We try to respond to all legitimate requests within one month. Occasionally it may take us longer than a month if your request is particularly complex or you have made a number of requests. In this case, we will notify you and keep you updated.
COOKIES AND SIMILAR TECHNOLOGIES
We use may cookies and similar technologies for automatic information collection, as further described below:
- Cookies (or mobile cookies).A cookie is a small file placed on your computer or smartphone. It may be possible to refuse to accept cookies by activating the appropriate setting on your browser or smartphone. However, if you select this setting you may be unable to access certain parts of our Services;
- Web Beacons.Pages of our Services may contain small electronic files known as web beacons (also referred to as clear gifs, pixel tags, and single-pixel gifs) that permit us to count users who have visited those pages or opened an email and for other related Service statistics (for example, recording the popularity of certain website content and verifying system and server integrity).

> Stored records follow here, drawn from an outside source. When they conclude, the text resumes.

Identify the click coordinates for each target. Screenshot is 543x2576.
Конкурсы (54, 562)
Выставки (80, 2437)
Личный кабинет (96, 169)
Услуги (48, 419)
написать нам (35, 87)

We also may use these technologies to collect information about your activities over time and across third-party websites, apps, or other online services (behavioral tracking). Email Privacy@Lindsay.com for information on how you can opt out of behavioral tracking on or through our Services and how we respond to browser signals and other mechanisms that enable consumers to exercise choice about behavioral tracking.
YOUR CALIFORNIA PRIVACY RIGHTS
California Civil Code Section 1798.83 permits users of our Services that are California residents to request certain information regarding our disclosure of personal information to third parties for their direct marketing purposes. To make such a request, please send an email to Privacy@Lindsay.com.
If you have a complaint regarding this Notice or with our practices in relation to your Personal Data, you may contact us at Privacy@Lindsay.com. We will reply to your complaint as soon as we can. If you remain unsatisfied, you have the right to contact your local data protection supervisory authority.
CHANGES TO THIS NOTICE
We reserve the right to update this Notice at any time by delivering you a new privacy notice. We may also notify you in other ways from time to time about the processing of your Personal Data.